This archive contains files that consitute a training and test corpus for POS tagging and lemmatisation of Serbian. The corpus was developed as part of the ParCoLab project (http://parcolab.univ-tlse2.fr/). It contains literary texts from the second half of the 20th century.

Authors:	Aleksandra Miletic (CLLE-ERSS, University of Toulouse - Jean Jaurès)
			Dejan Stosic (CLLE-ERSS, University of Toulouse - Jean Jaurès)
			Antonio Balvet (STL, University Lille 3)
Contact:	aleksandra.miletic at univ-tlse2.fr

General description:
Format: csv
Field separator: tab (\t)
Character encoding: UTF-8
EOL character: CR-LF (\r\n)

Source texts:
Kiš, Danilo. "Enciklopedija mrtvih", 2000. Beograd: BIGZ 
Stevanović, Vidosav. "Testament", 1986. Beograd: SKZ.
Kiš, Danilo. "Bašta, pepeo", 2010. Podgorica: Narodna knjiga.

File list:

1. enciklopedija-testament.txt
Size:						95585 tokens	
	"Enciklopedija mrtvih":	47792 tokens
	"Testament":			47793 tokens
Annotation: POS and lemmatisation. Manually annotated.
Format: [token][tab][lemma][tab][POS]
Content: "Enciklopedija mrtvih" and "Testament". Sentences appear in a randomized order.

enciklopedija-testament.txt is a concatenation of the following two files:

2. enciklopedija.txt
Size:	47792 tokens
Annotation: POS and lemmatisation. Manually annotated.
Format: [token][tab][lemma][tab][POS]
Content: "Enciklopedija mrtvih". Sentences appear in a randomized order.

3. testament.txt
Size:	47793 tokens
Annotation: POS and lemmatisation. Manually annotated.
Format: [token][tab][lemma][tab][POS]
Content: "Testament". Sentences appear in a randomized order.

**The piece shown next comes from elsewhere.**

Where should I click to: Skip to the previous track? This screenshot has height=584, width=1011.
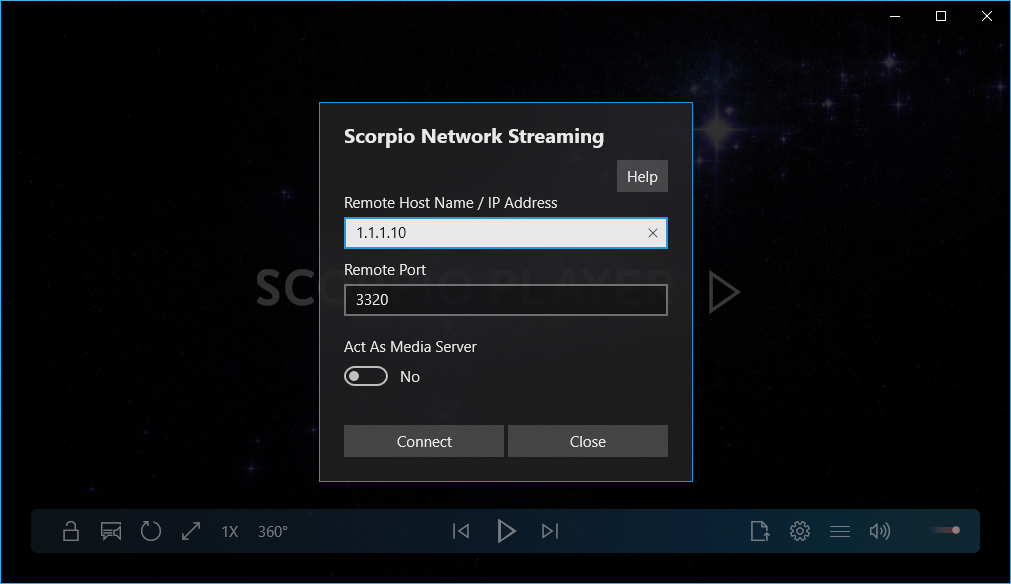pyautogui.click(x=461, y=531)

The following 4 files are balanced samples derived from enciklopedija.txt and testament.txt. Each of the two big files was divided into 2 samples in a way that allowed to have sample sizes as close as possible while maintaining sentence integrity.
As a result, these files have the same format and the same type of annotation as the two preceding files.
These four files may be used for a 4-fold cross-validation. 

4. enciklopedija-sample1.txt
Size: 23908 tokens

5. enciklopedija-sample2.txt
Size: 23885

6. testament-sample1.txt
Size: 23908 tokens

7. testament-sample2.txt
Size: 23884 tokens

Another file with only POS tagging is available. This file was autmatically tagged with BTagger (Gesmundo & Samardzic, 2012) trained on the enciklopedija-testament.txt corpus. The output of the tagger was validated manually. This file was subsequently used to extend the training corpus for POS-tagging and get a total of 153625 POS-tagged tokens.

8. basta.txt
Size: 57977 tokens
Annotation: POS tagging. Automatic annotation validated manually.
Format: [token][tab][POS]
Content: "Bašta, pepeo". The sentences appear in the original order.

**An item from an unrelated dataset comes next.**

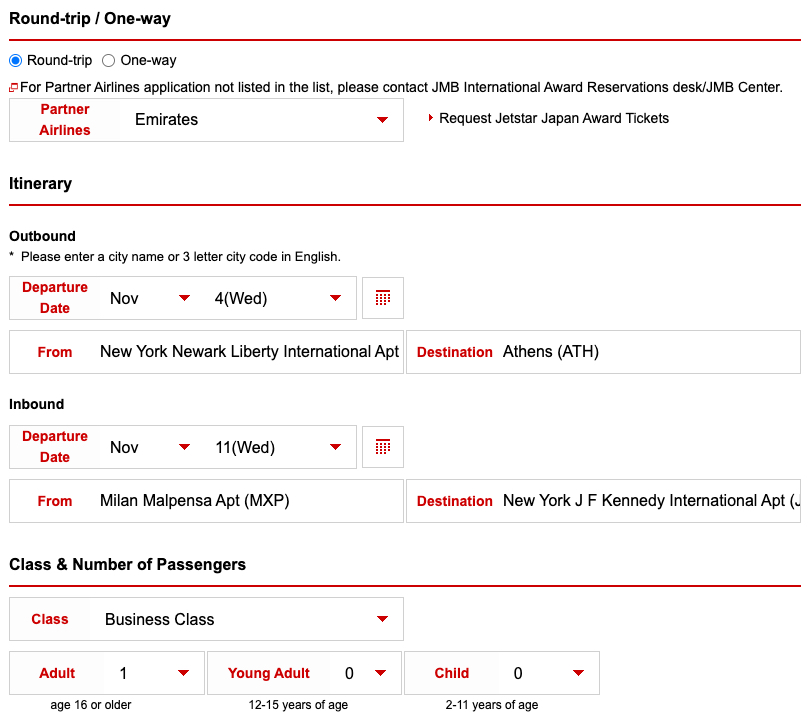Select the One-way radio button
811x722 pixels.
coord(107,60)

If you wish to create a training corpus for POS-tagging by merging basta.txt and enciklopedija-testament.txt, it can be done as follows:

1. create a file containing only the POS annotation from enciklopedija-testament.txt:
$ cut -f 1,3 enciklopedija-testament.txt > enciklopedija-testament-POS.txt

2. concatenate this file with basta.txt:
$ cat enciklopedija-testament-POS.txt basta.txt > enciklopedija-testament-basta-POS.txt

POS tagging implemented in the corpus:
The tagset used for the POS-tagging contains 45 tags. As the initial plan was to use TreeTagger to annotate the three sub-corpora, ParCoTrain tagset was initially based on the one proposed by TreeTagger, adapted to Serbian. The tags encode the main part-of-speech and the subcategory. For adjectives and adverbs, they also indicate the degree of comparison. The tags have the following format: the main POS is given in capitals, followed by a semicolon, followd by the subcategory, if applicable. Some tag examples are given below.

NOM:nam = proper noun
NOM:com = common noun
ADJ:sup = superlative adjective
ADJ:comp = comparative adjective
ADJ:rel = relative adjective

A more detailed presentation of the tagset can be found in the PDF documentation available at the download page.